They're not gonna release the 7string version of those?


----------



## Philligan (Jan 23, 2013)

7 Strings of Hate said:


> The single coil in this set wasnt really ment to be used as a single coil, but as a way to beef up coil tapping for the bridge and neck, but not to give you the traditional humbucker sound.



Yeah, I thought the tones Tosin got were really cool. My first reaction though was to try it in the neck of my RGA8 anyway


----------



## Kryss (Jan 24, 2013)

sounds good to me.


----------



## meambobbo (Jan 31, 2013)

so after salivating over Tosin's demo, I wanted to give my D Activators a good run through on clean tones with my RGA8. I have them wired so you can pull my volume pot for neck parallel and tone pot for bridge parallel.

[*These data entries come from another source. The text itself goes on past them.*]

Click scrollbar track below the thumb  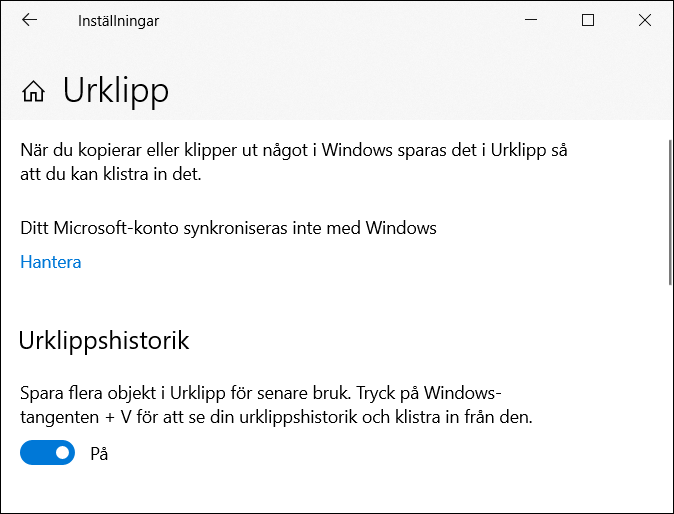[669, 400]
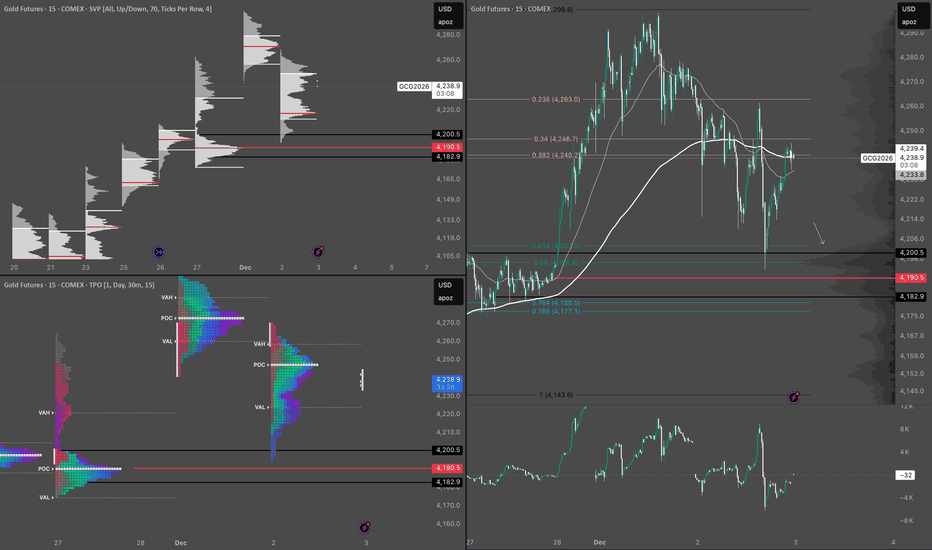Click the red 4,190.5 price label in SVP chart
932x550 pixels.
(x=447, y=148)
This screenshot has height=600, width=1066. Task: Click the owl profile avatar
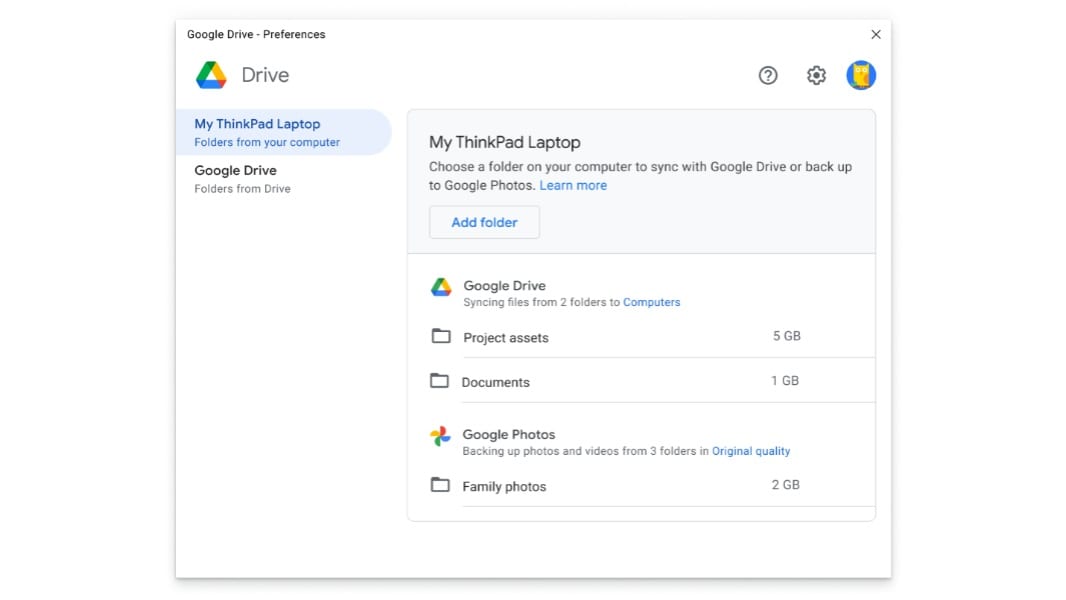click(x=861, y=75)

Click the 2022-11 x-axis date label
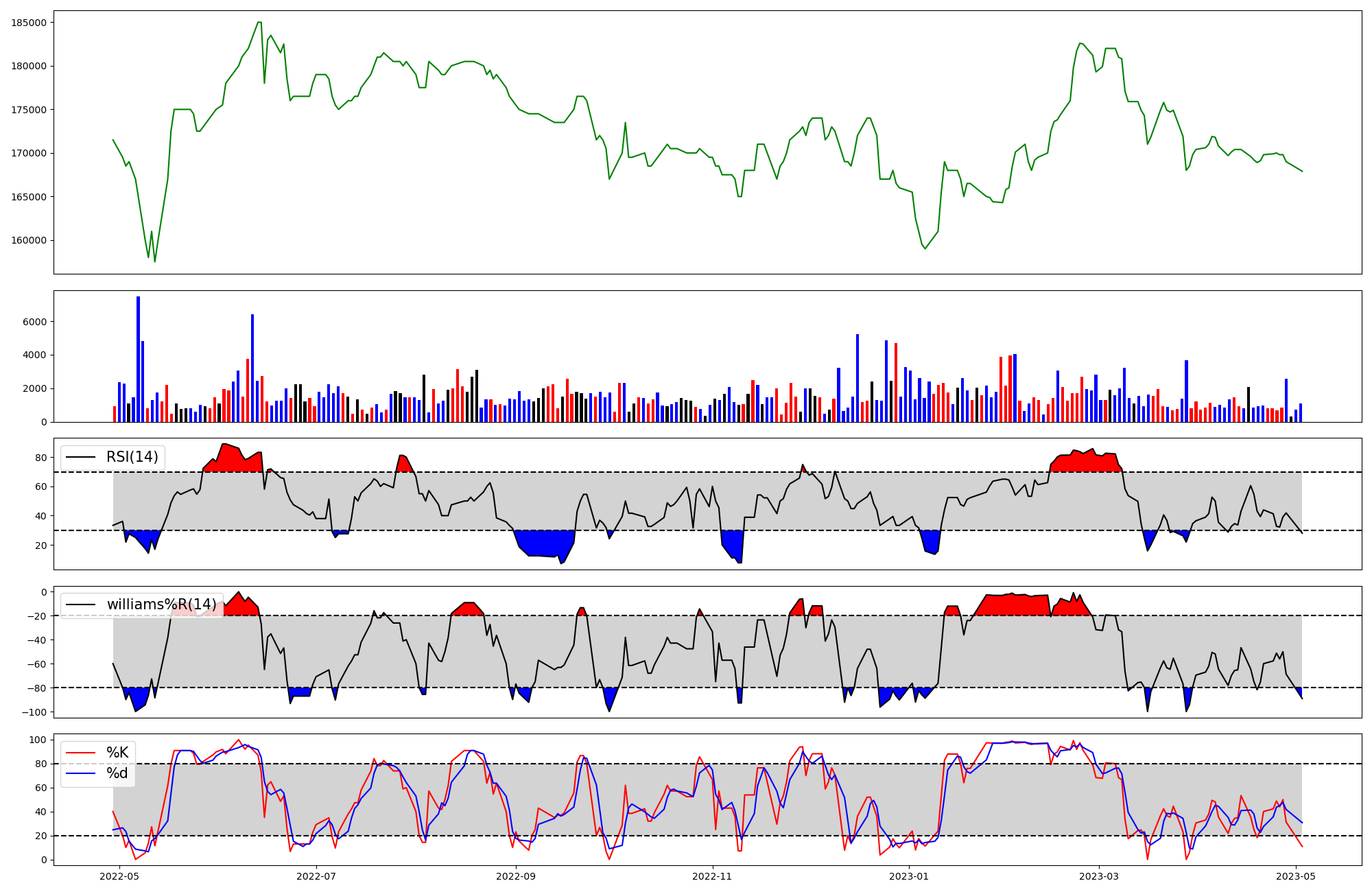[713, 876]
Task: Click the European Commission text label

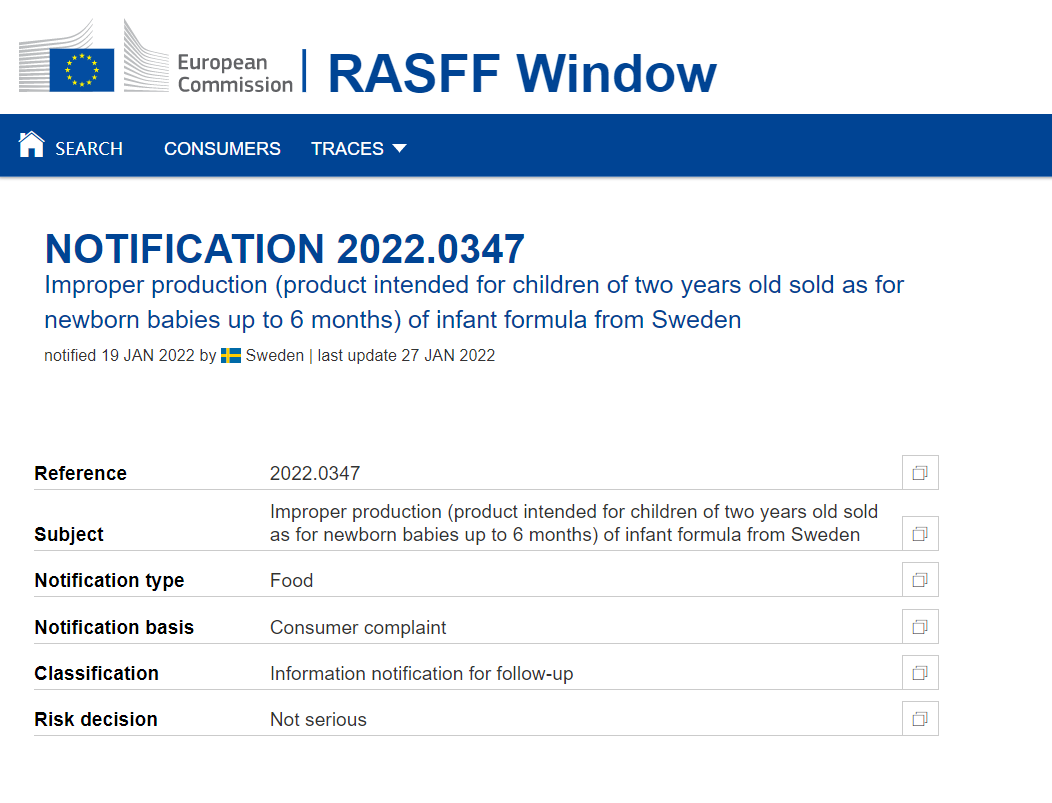Action: tap(235, 74)
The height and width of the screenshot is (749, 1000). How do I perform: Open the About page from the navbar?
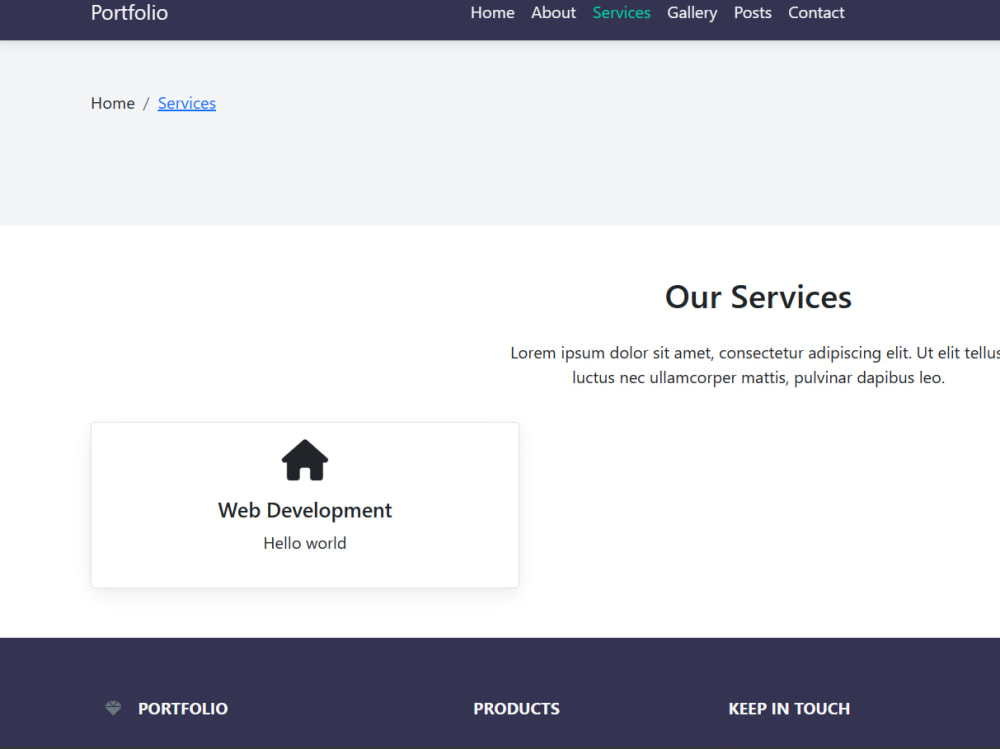[553, 13]
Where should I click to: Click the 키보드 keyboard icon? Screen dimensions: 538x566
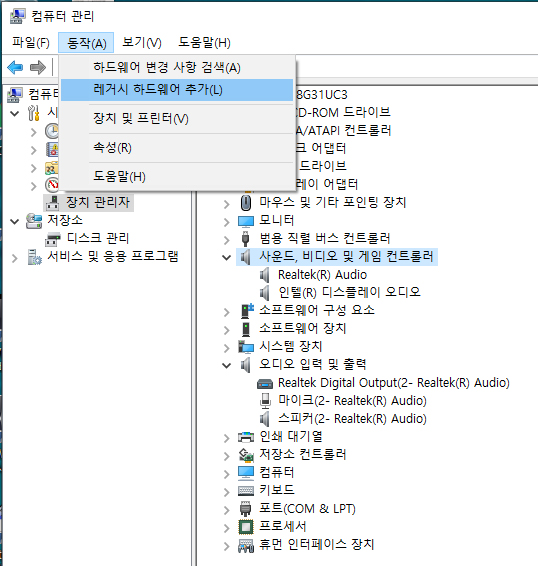pos(246,490)
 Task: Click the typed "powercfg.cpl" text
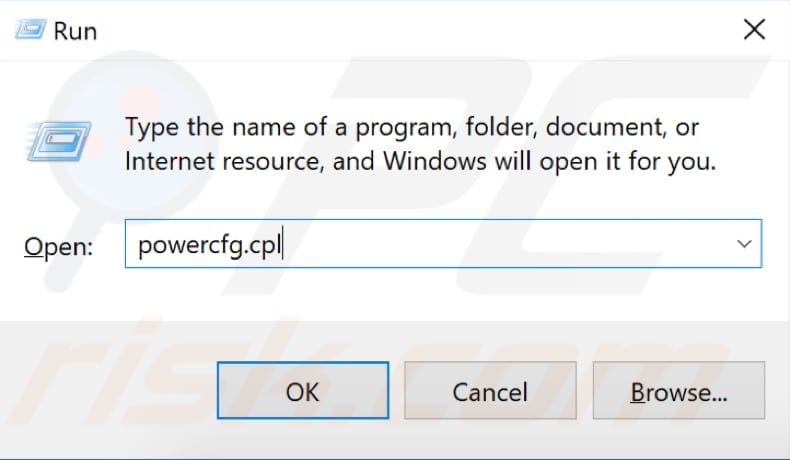208,246

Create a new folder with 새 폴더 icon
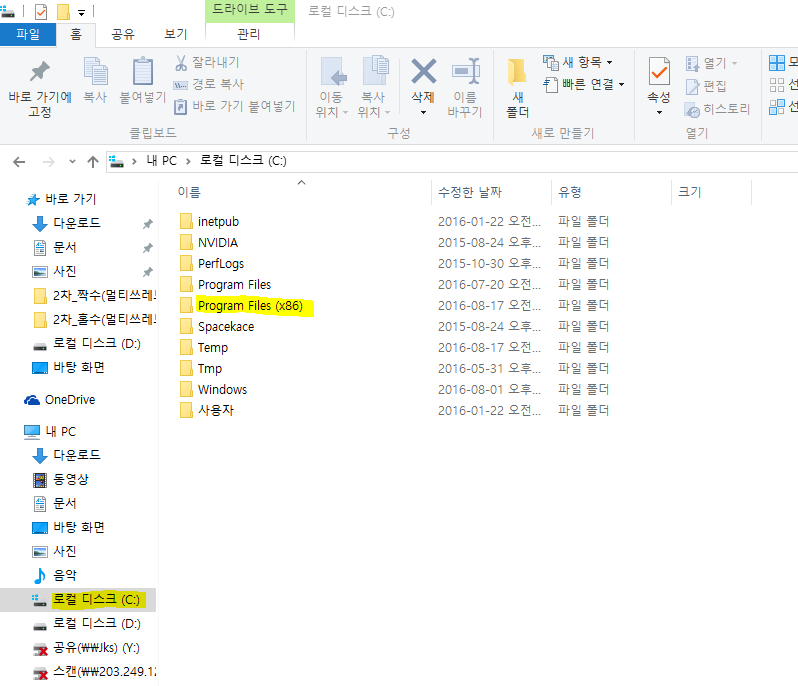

To be honest, I feel like the D Activators wired as such as perfect for the tones Tosin said he was trying to achieve. I guess it's impossible to make a strong declaration without being able to A/B them, but I think the D Activators are VERY dynamic, clean, warm, and midsy. I'm not doing any out-of-phase tones, but I'm not really interested in that anyway. I just don't see the draw of the Ionizer when the D Activator is IMO perfect for the goals Tosin sets. Although I will say I do occasionally use a high pass filter to drop off some of the extreme low end to tighten up the tone. But IMO it's better to have it and filter it sometimes than to never have it.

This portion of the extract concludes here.